• **What you will do**:
Without including any pictures, write out all the entries exactly.

++++++

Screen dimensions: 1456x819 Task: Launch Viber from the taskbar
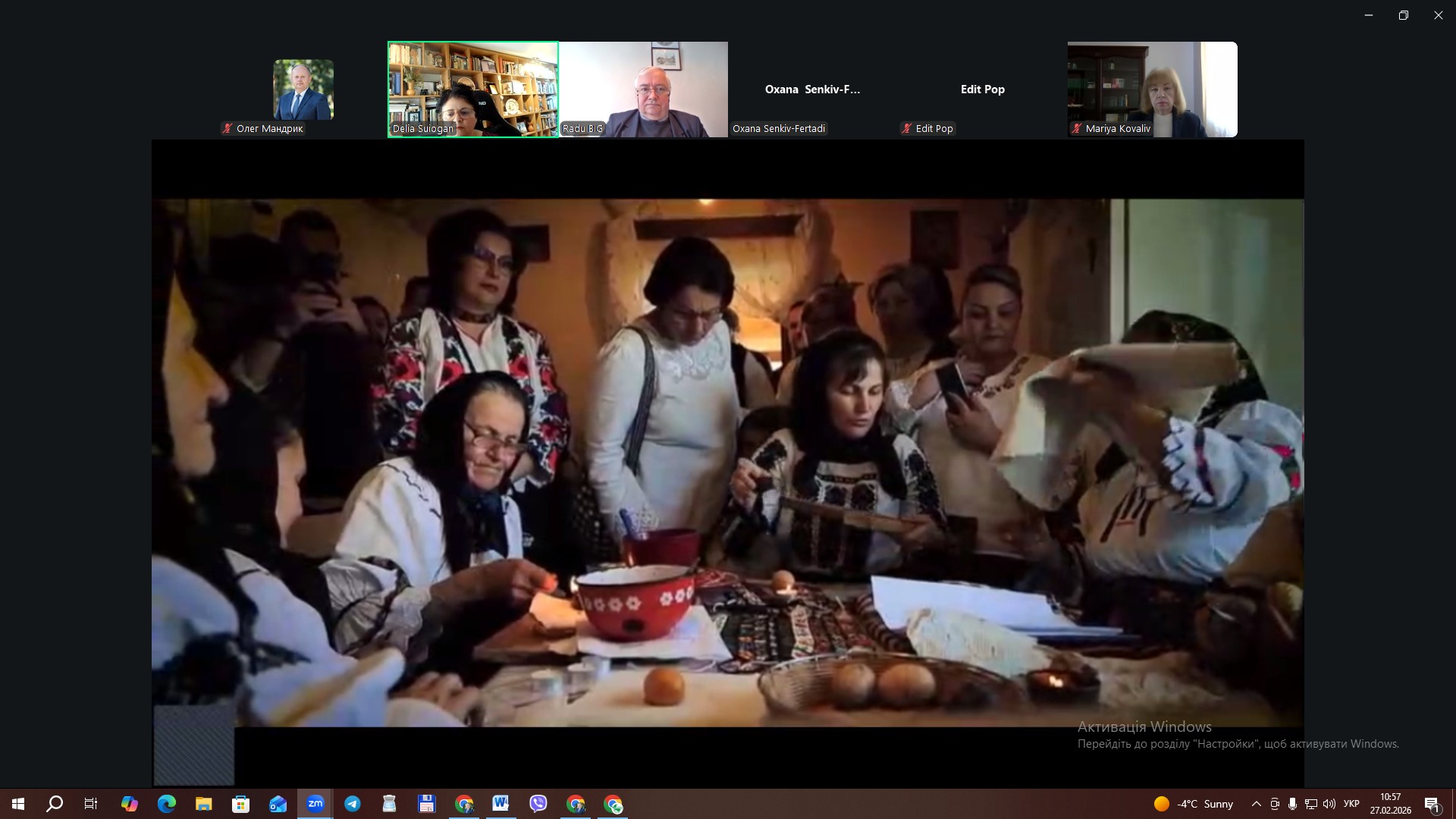tap(538, 804)
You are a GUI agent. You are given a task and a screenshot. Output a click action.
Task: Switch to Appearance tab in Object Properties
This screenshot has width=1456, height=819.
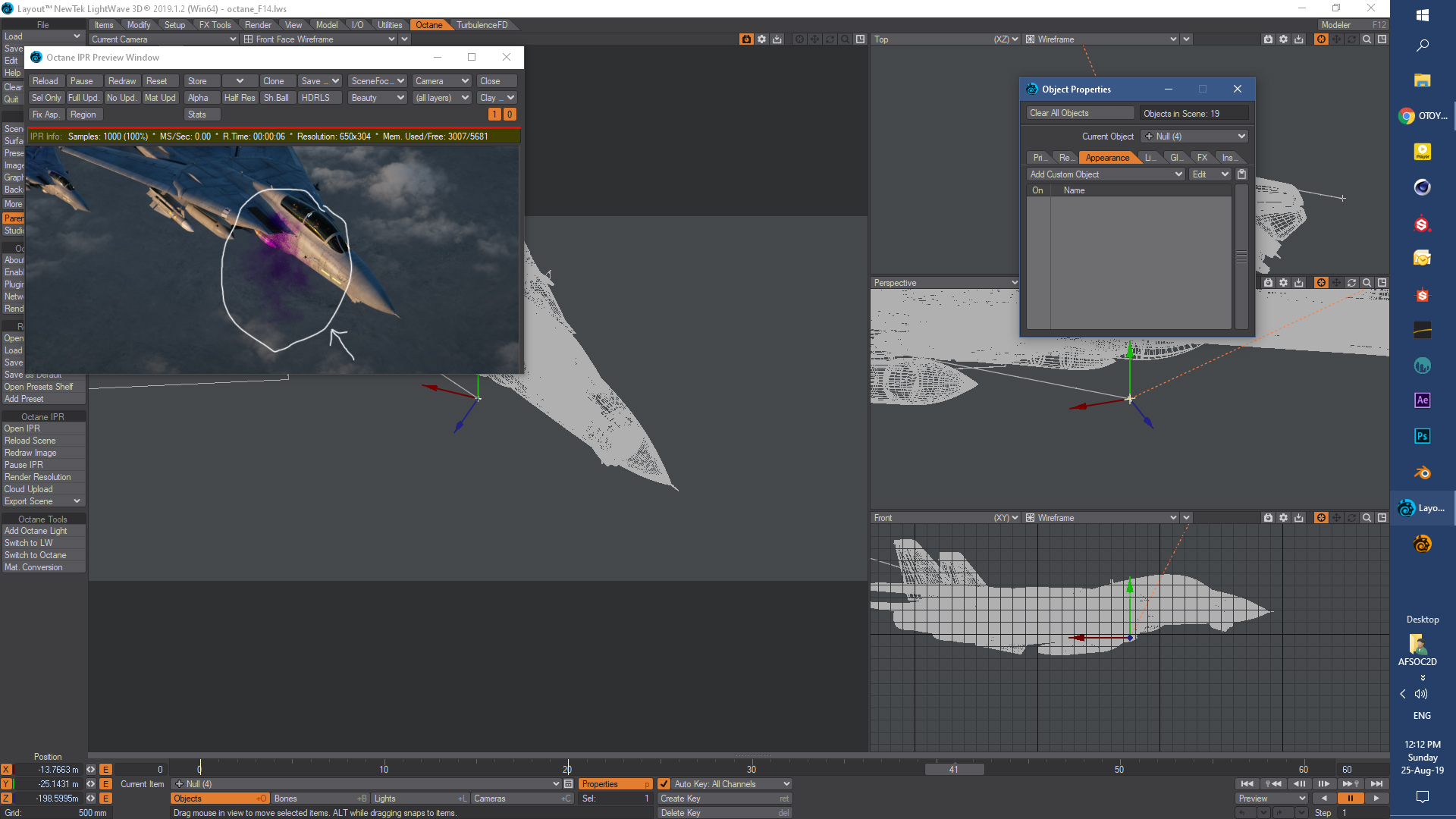[x=1106, y=158]
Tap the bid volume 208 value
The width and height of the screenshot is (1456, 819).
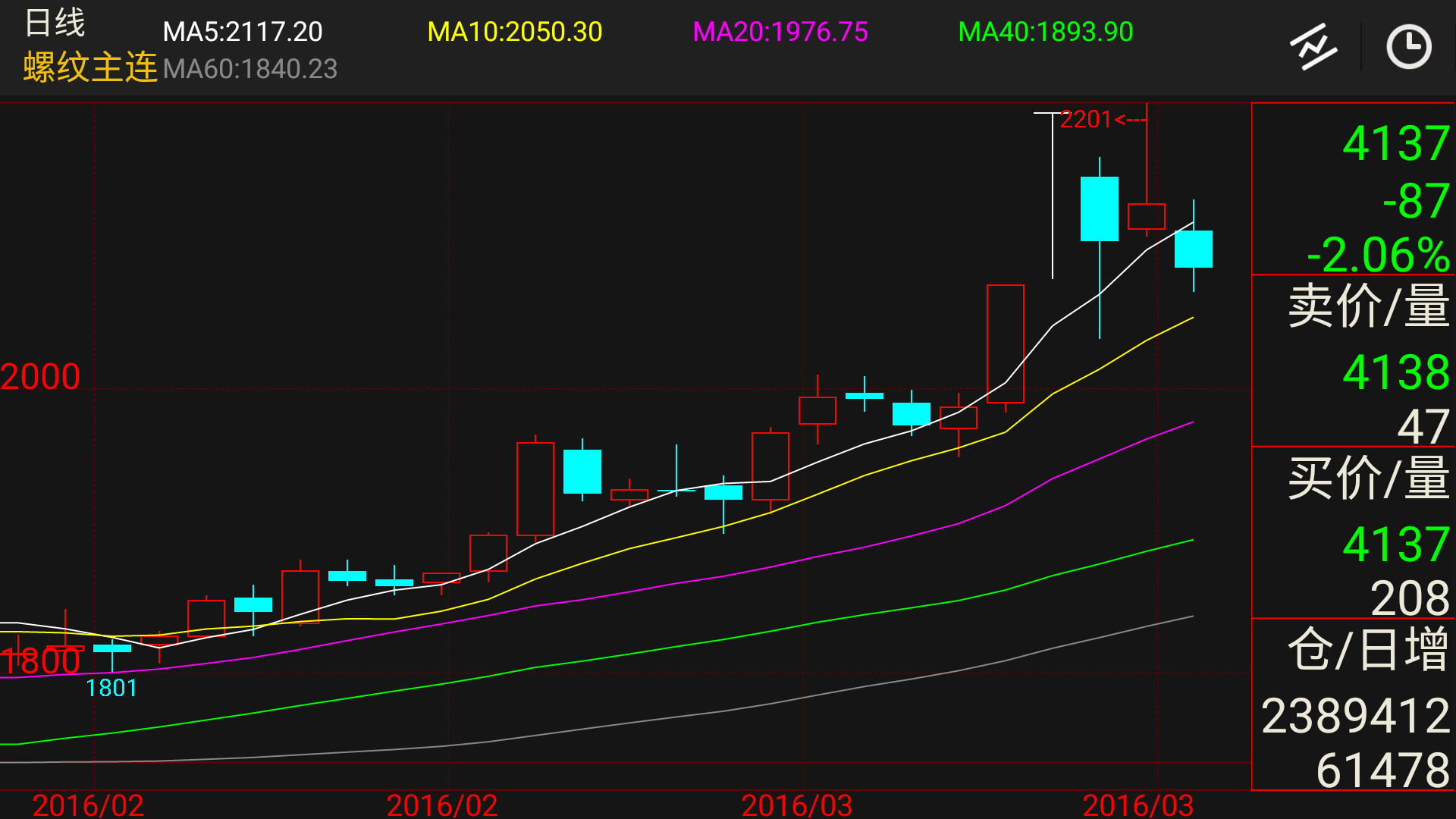(1409, 598)
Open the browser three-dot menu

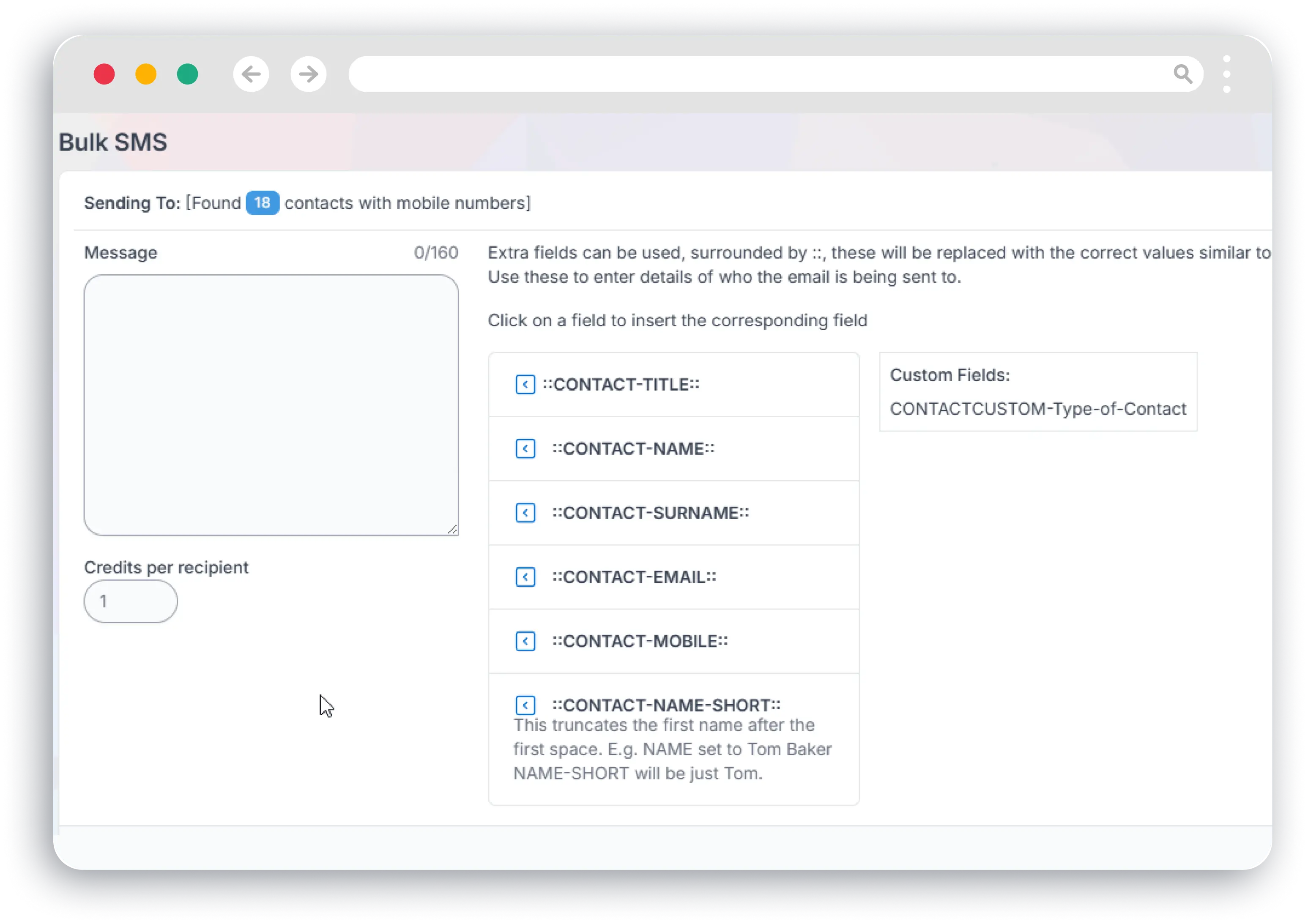[1228, 74]
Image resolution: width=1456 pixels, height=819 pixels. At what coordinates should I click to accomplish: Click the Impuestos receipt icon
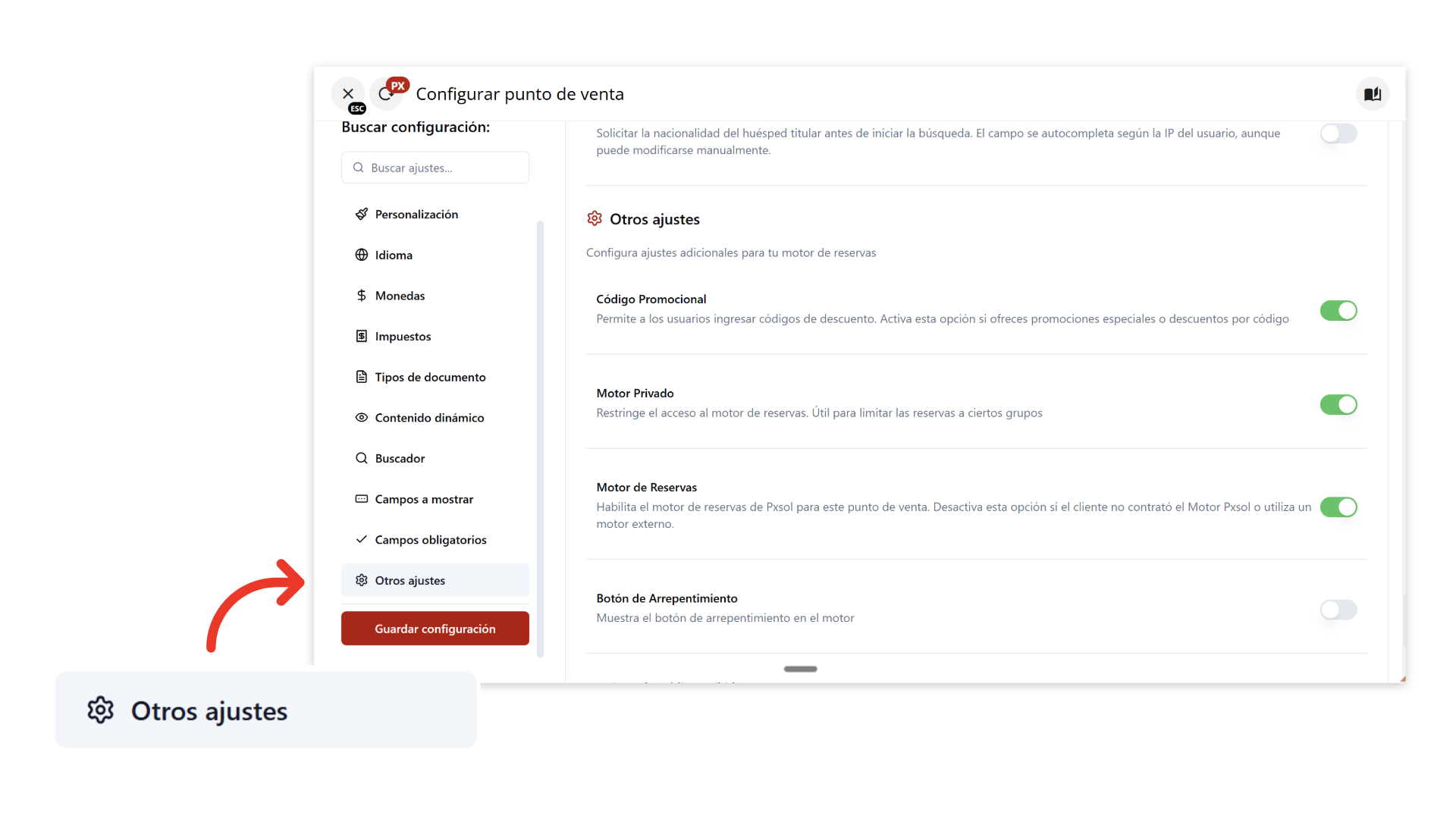click(362, 336)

++++++

• **Result of the exercise**:
Screen dimensions: 1456x819 Task: Launch Viber from the taskbar
tap(538, 804)
You are a GUI agent. You are given a task and a screenshot. Output a click action.
Task: Switch to Appearance tab in Object Properties
This screenshot has width=1456, height=819.
[x=1106, y=158]
Tap the bid volume 208 value
The width and height of the screenshot is (1456, 819).
(1409, 598)
Open the browser three-dot menu

[1228, 74]
Image resolution: width=1456 pixels, height=819 pixels. At what coordinates should I click to accomplish: Click the Impuestos receipt icon
click(362, 336)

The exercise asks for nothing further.